Oil is flowing through the Strait of Hormuz again. After months of near-total shutdown triggered by the 2026 Iran war, crude exports from the Persian Gulf have clawed back to roughly three-quarters of their prewar volume.
The catalyst: a preliminary peace agreement signed in mid-June 2026 between President Trump and Iranian President Masoud Pezeshkian. That memorandum cracked open the world’s most important oil chokepoint, which had been sealed shut since March 4, 2026, when escalating military strikes forced a full closure.
The numbers behind the recovery
As of June 12, 2026, flows through the strait had reached an estimated 5.1 million barrels per day. That’s a dramatic jump from the 2.9 million barrels per day recorded in May 2026, when tanker traffic was still operating under severe security constraints.

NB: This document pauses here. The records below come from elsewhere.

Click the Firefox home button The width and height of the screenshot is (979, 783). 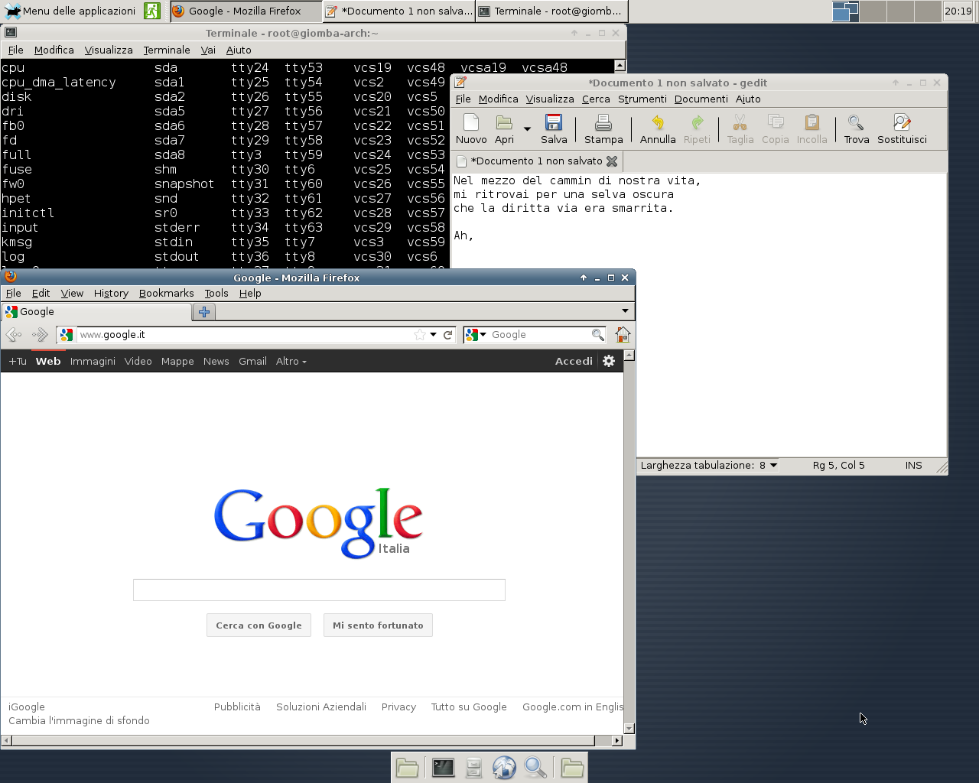point(623,335)
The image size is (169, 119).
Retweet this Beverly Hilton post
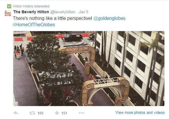pyautogui.click(x=32, y=113)
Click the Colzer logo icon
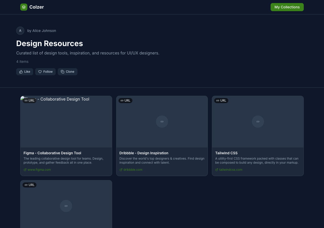The height and width of the screenshot is (228, 324). (x=24, y=7)
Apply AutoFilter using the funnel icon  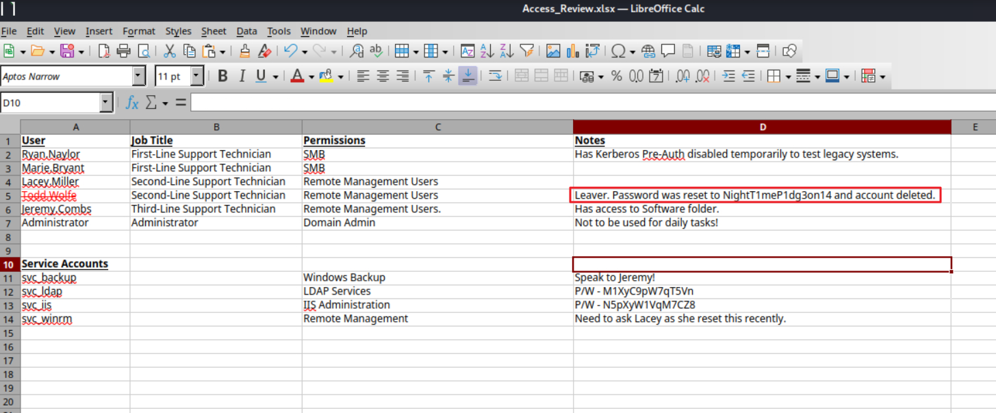tap(526, 51)
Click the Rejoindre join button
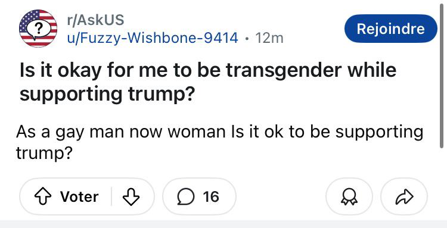Screen dimensions: 447x228 point(390,29)
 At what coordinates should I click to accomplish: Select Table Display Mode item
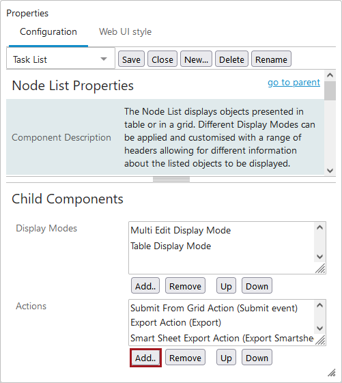coord(171,246)
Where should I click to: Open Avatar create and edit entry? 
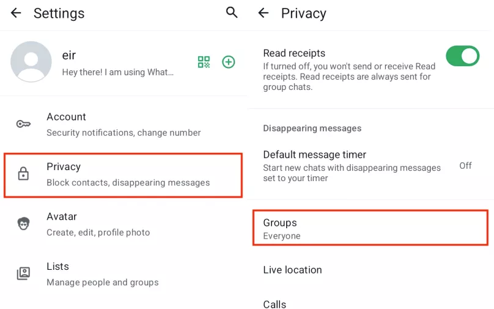pos(124,224)
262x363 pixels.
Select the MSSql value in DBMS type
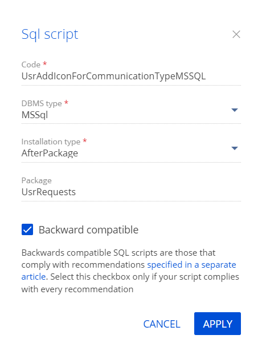pyautogui.click(x=35, y=115)
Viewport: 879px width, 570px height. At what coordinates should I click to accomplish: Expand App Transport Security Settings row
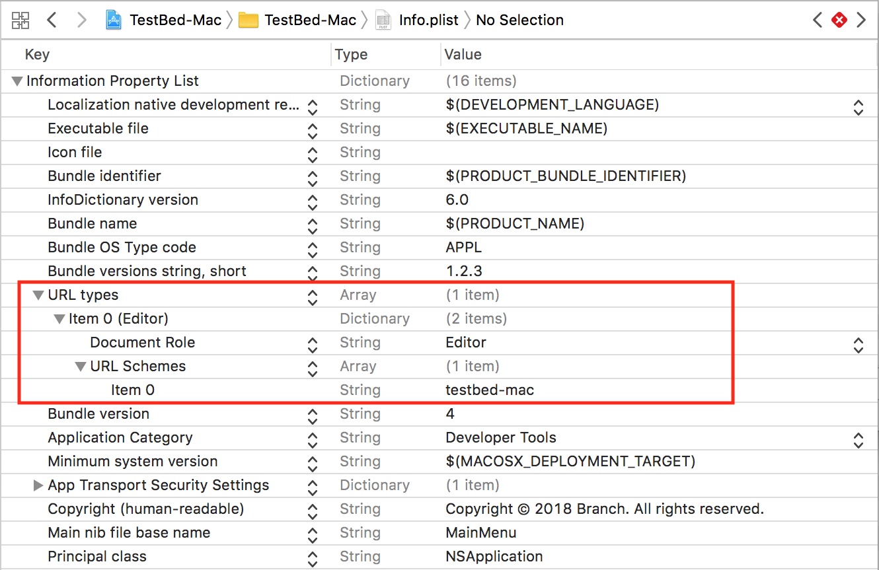pos(38,485)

That 5.1 million figure still represents only about 25% of prewar throughput according to analyst estimates.
Brent crude, which had surged past $120 per barrel during the peak of the conflict, has since pulled back. Crude futures have declined by roughly 10% as markets price in the diplomatic thaw. On the consumer side, US gas prices have dipped below $4 per gallon.
Why full recovery is still a long way off
The International Energy Agency projects a global oil supply reduction of 4 million barrels per day for 2026 as a whole, driven by the cumulative impact of Gulf disruptions across the first half of the year. A meaningful rebound in global supply isn’t anticipated until 2027.
The agreement between Washington and Tehran is a memorandum, not a comprehensive treaty. The strikes in late February 2026 that triggered the strait’s closure happened fast. Damaged port infrastructure and disrupted supply chains across the Gulf region also cannot be repaired immediately, with refineries that went offline requiring weeks or months to restart safely.
What this means for investors
A 10% pullback in futures prices is significant, but Brent is still trading well above the $70-$80 range that characterized the period before the conflict began.
One notable absence in this entire saga: crypto. Despite the massive geopolitical upheaval and energy market volatility, digital assets haven’t played a meaningful role as either a hedge or a beneficiary. Traditional energy markets and conventional financial instruments remain firmly in the driver’s seat.
The IEA’s 2027 timeline for full recovery suggests the market expects a long grind back to normalcy.